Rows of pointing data
^^^^^^^^^^^^^^^^

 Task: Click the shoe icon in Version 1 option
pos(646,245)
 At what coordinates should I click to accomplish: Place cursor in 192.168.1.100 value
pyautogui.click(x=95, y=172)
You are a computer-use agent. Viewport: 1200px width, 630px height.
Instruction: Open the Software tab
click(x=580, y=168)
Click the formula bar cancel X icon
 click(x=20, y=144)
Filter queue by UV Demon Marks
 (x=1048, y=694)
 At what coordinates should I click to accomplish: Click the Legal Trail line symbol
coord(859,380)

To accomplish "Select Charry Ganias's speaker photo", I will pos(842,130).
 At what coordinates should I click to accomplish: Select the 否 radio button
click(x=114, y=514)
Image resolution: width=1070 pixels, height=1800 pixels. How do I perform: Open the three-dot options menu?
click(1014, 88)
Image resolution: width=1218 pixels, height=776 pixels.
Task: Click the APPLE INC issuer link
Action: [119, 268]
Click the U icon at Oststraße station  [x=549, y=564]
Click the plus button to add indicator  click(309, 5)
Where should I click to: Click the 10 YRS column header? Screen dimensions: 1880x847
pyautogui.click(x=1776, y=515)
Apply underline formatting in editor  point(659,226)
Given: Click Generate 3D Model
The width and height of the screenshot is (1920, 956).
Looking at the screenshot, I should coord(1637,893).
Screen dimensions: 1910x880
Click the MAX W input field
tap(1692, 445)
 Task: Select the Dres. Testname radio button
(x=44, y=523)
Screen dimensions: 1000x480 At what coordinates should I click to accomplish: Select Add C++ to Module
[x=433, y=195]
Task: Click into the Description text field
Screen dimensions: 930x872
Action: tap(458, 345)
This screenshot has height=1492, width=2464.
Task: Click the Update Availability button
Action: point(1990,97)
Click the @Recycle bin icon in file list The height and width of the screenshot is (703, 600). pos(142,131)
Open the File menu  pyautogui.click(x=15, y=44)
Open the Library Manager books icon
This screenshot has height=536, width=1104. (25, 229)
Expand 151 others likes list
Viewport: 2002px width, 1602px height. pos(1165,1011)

^^^^^^^^^^^^^^^^

#### [TASK STATEMENT]
Locate each line in the listing above that contains the word "field", and copy those lines out in full.

#### [ANSWER TO THE TASK]
Click the MAX W input field
Task: Click into the Description text field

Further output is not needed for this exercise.